Trump puede aplicar el arancel de 25% si quiere, pero deberá soportar la reacción adversa de la población ante los mayores precios. Lo que evita puntillosamente desde su primer período. El presidente también reaccionó contra la desidia de la Unión Europea. Y "recomendó" la aplicación de un arancel de 50%. Lo que no deja de ser una cortesía novedosa. Trump, antes, imponía los aranceles manu militari. ¿A quién se lo recomienda? ¿A sus subordinados? ¿La Unión Europea va a pagar un arancel más alto que China? No tiene sentido. Desviar comercio hacia Beijing no será nunca su intención.
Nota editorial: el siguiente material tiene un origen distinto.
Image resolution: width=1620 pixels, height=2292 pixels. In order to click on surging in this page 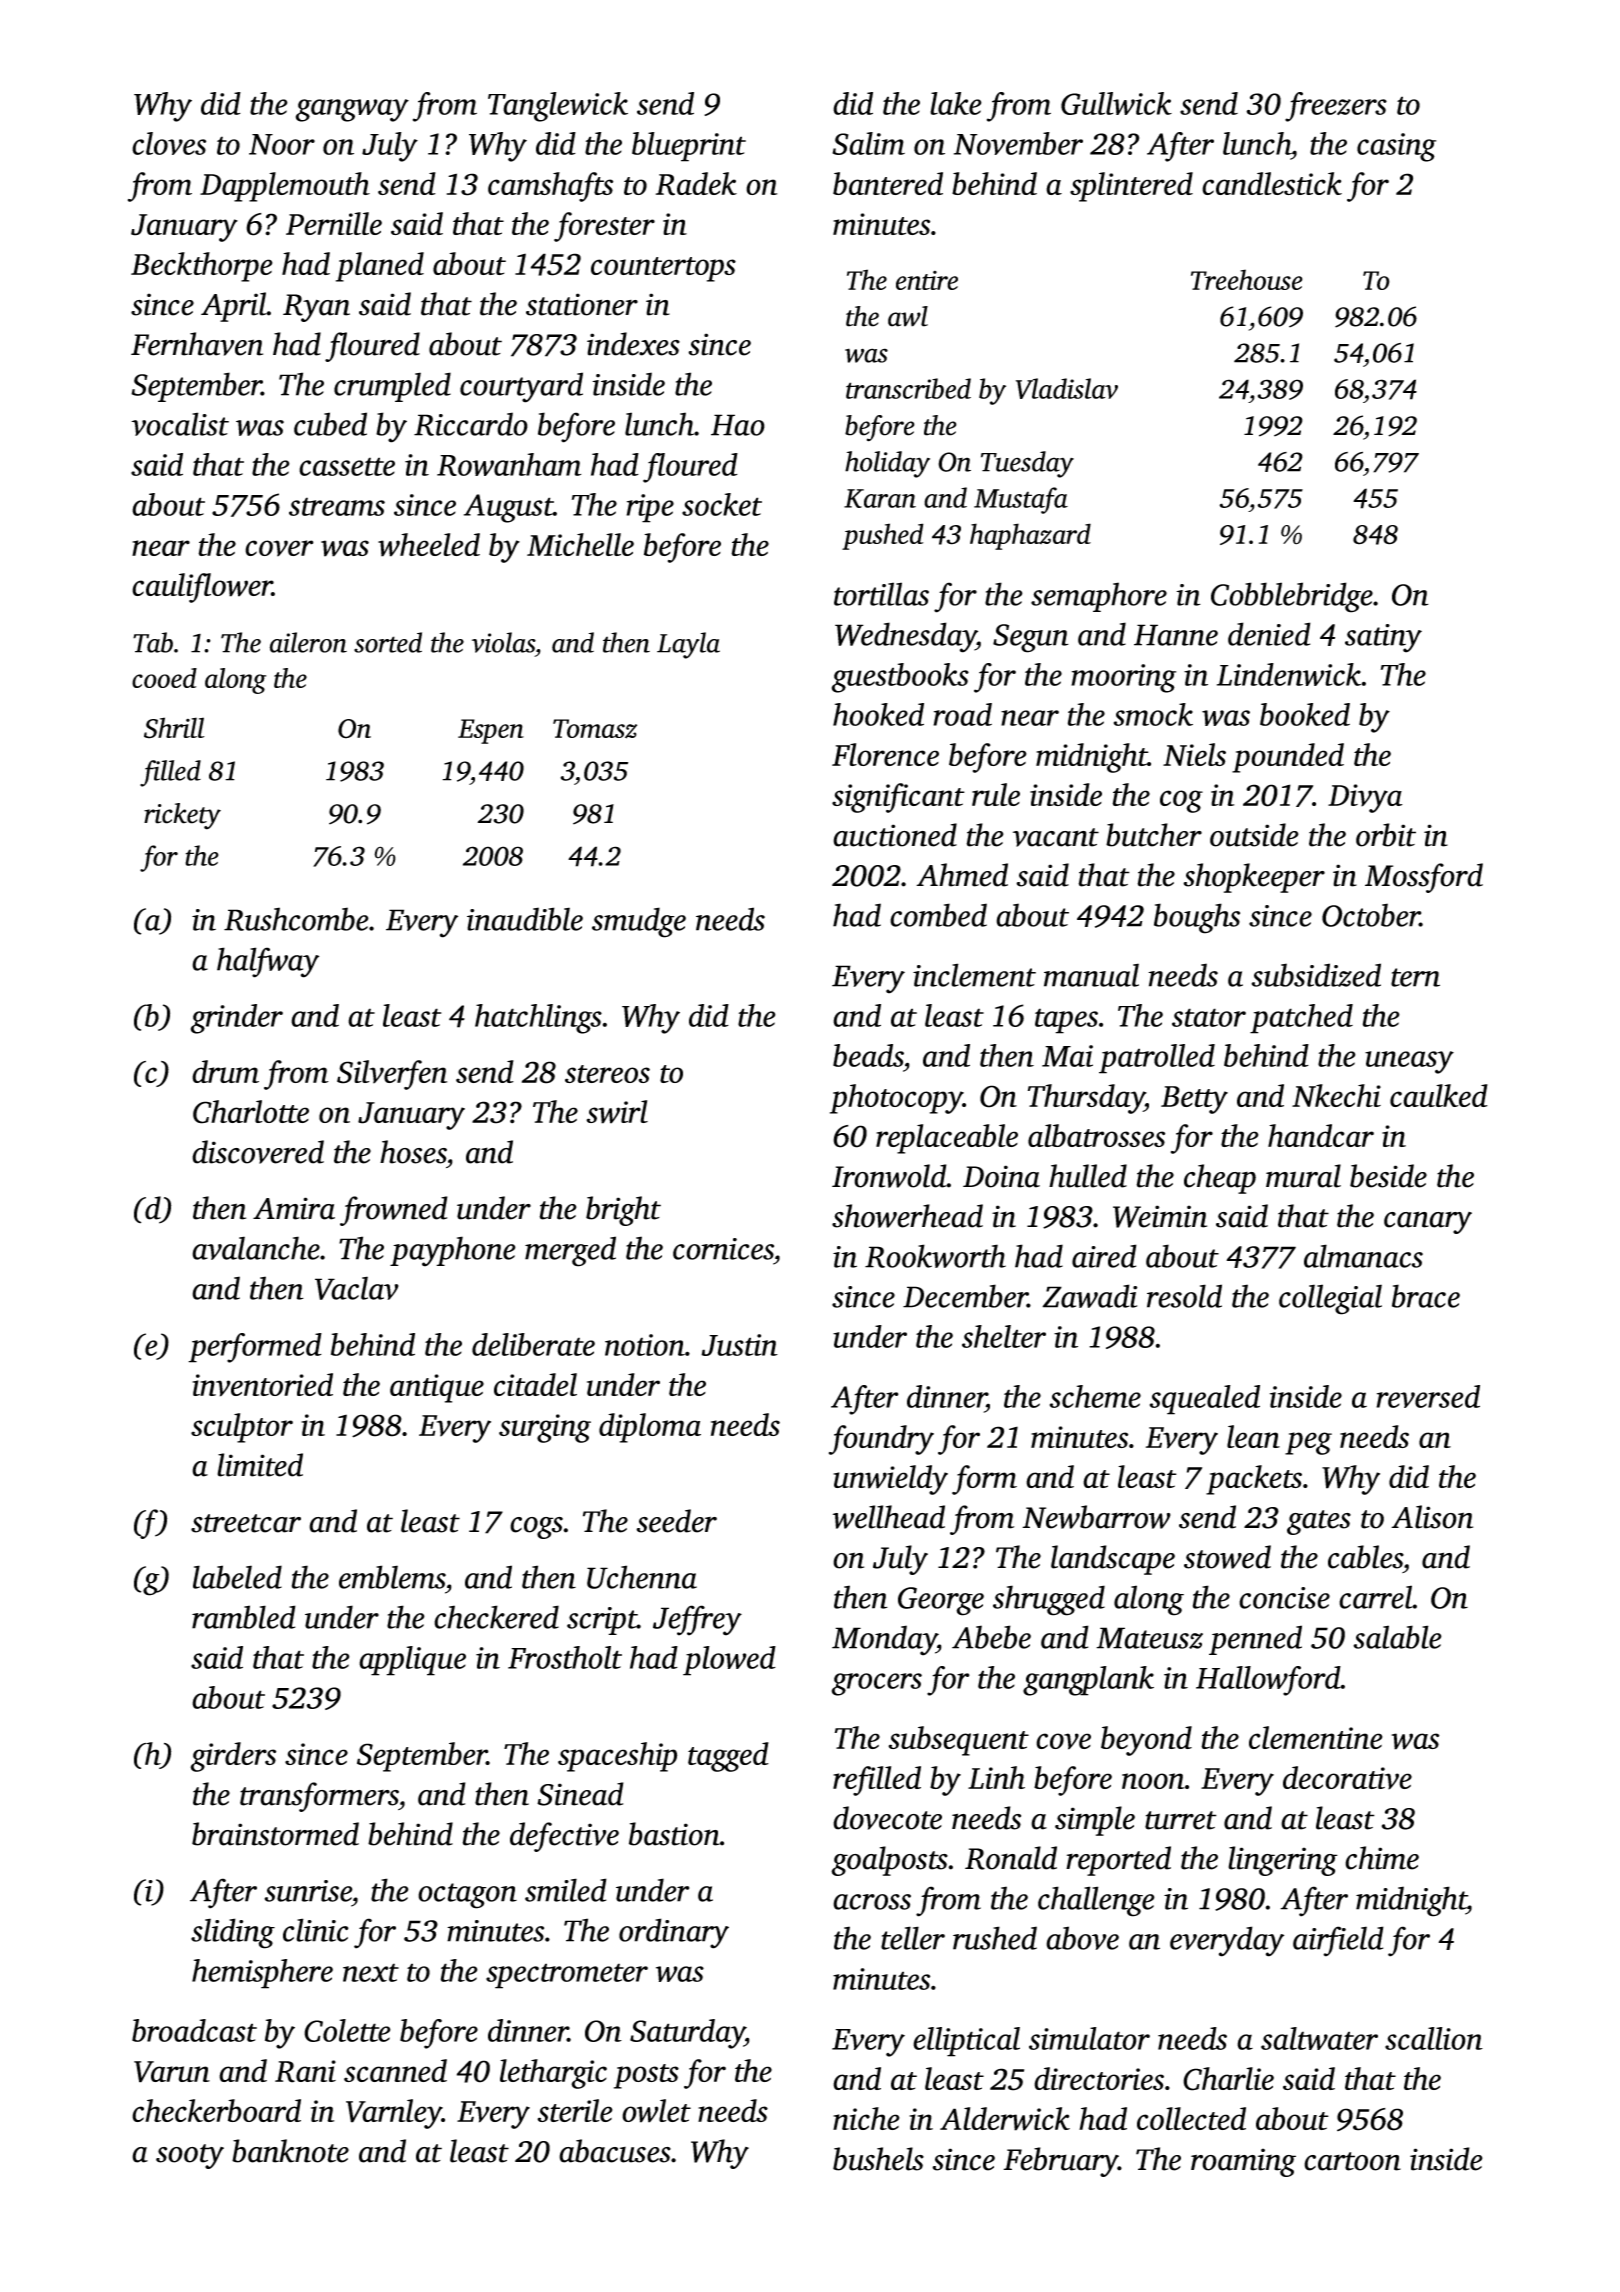, I will do `click(545, 1428)`.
¿Se reabre la guerra comercial?
Los mercados reaccionaron muy mal. ¿La historia se repite? Sí, como farsa. Es un intento desesperado de iniciar una guerra de guerrillas. Pero Trump ya no está para el combate sostenido. China lo demostró. Si quiere sacar ventajas debe ser en la negociación de paz. Las hostilidades pueden servir para condicionar voluntades remisas, pero tienen un límite: la tolerancia de los mercados. Si ellos se retoban deberá bajar el tono de voz.
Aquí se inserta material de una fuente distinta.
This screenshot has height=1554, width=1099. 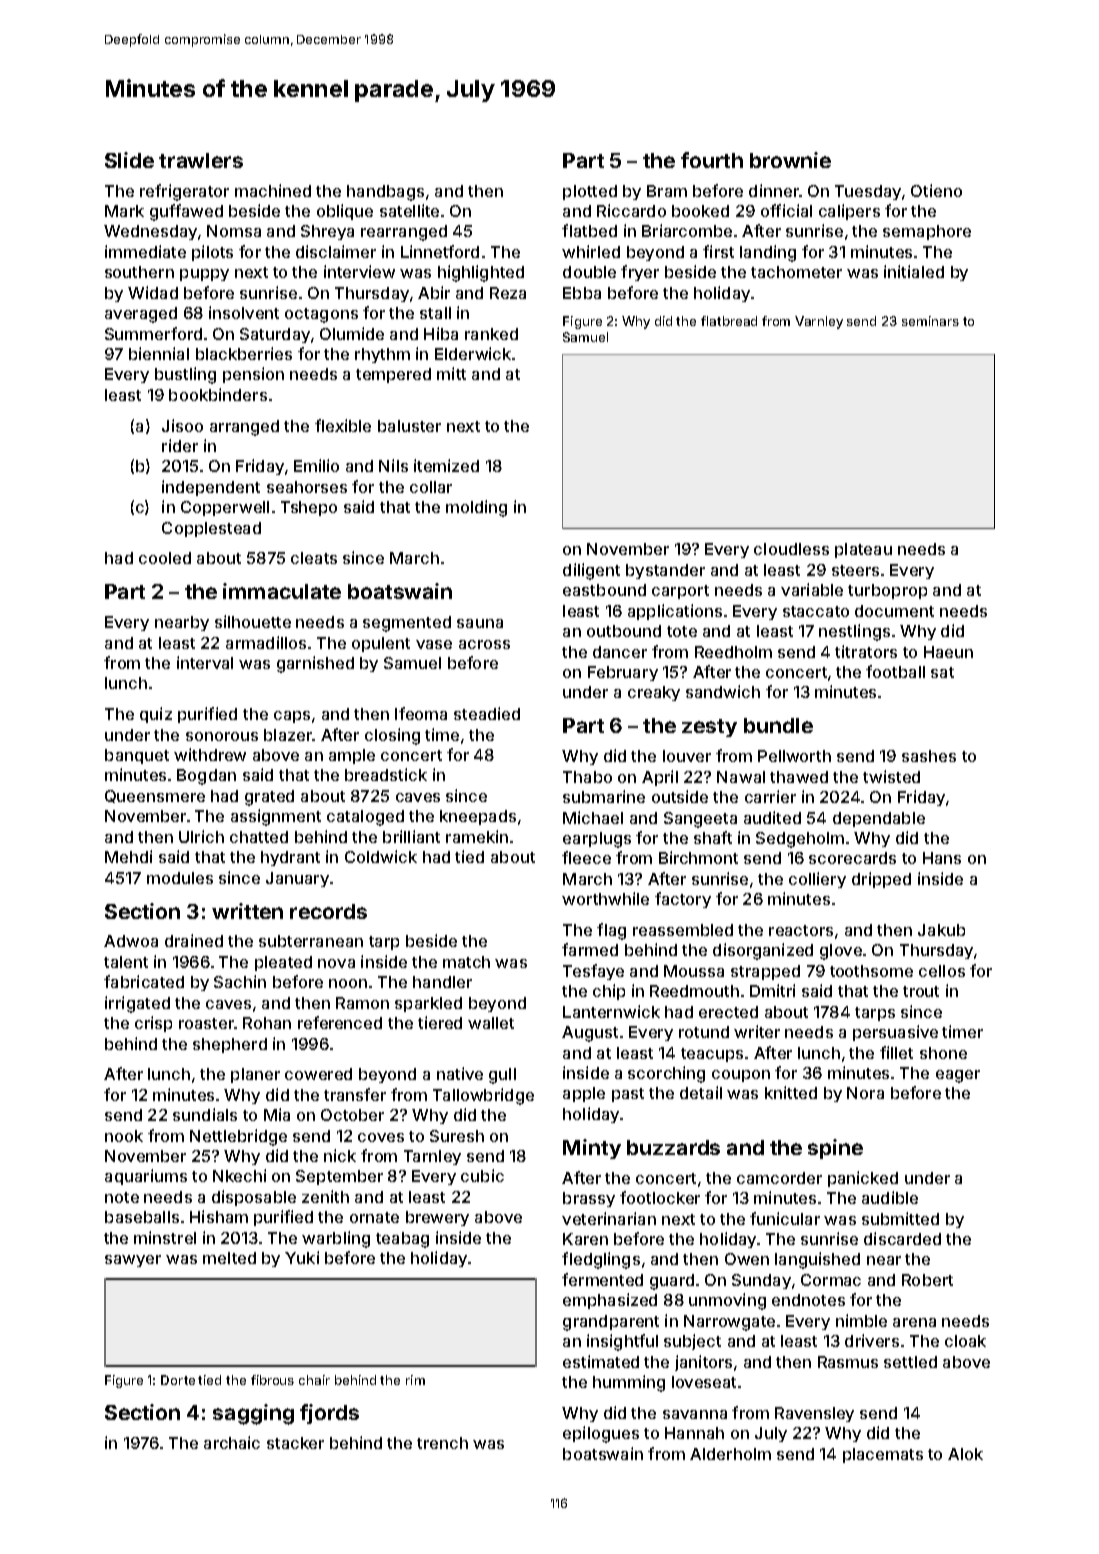 I want to click on stacker, so click(x=295, y=1443).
La agenda tóxica de Trump no se agota con los aranceles. En el Congreso empuja un paquete de rebaja impositiva que aumenta peligrosamente el déficit y también eriza a los mercados. Después de la zozobra de abril, el horno no está para bollos. No importa lo que vote el Congreso, el mercado de bonos ya anticipó su voto no positivo. El fracaso de la última subasta de títulos del Tesoro a 20 años es un aviso, uno más de muchos (como la decisión de Moody´s de quitarle la última calificación AAA vigente a la deuda soberana). El stock de Treasuries sumaba 16 billones de dólares a fin de 2016. Hoy se aproxima a 30 billones. En campaña, y antes que asumiera Trump, la FED bajó 100 puntos base sus tasas, y las tasas largas treparon 120. Es un mensaje contundente: no hay apetito para financiar un rojo fiscal creciente.
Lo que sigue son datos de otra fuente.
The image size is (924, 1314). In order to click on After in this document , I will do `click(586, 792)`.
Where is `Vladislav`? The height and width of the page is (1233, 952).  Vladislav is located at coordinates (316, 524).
La política mira hacia otro lado e insiste. Con el veto de los mercados, persigue una causa perdida de antemano. La aprobación del paquete impositivo en la Cámara Baja y el berrinche de Trump, esta semana, reabrieron así otro episodio del Sell America. Los bonos se derritieron, la tasa de 30 años perforó el techo de 5% (llegando fugazmente a 5,15%), y la Bolsa tuvo que emprender un prolijo retroceso. La economía puede caer en una recesión si la tormenta arrecia, pero las tasas largas igual se disparan. Y el dólar se hunde, otra vez a las andadas. Se coquetea con el peor de los mundos, sin necesidad. Ya se dijo acá: el secretario del Tesoro Bessent debe ejercer su influencia en materia fiscal y evitar el incendio, ahora que es factible; antes que tener que correr a apagarlo.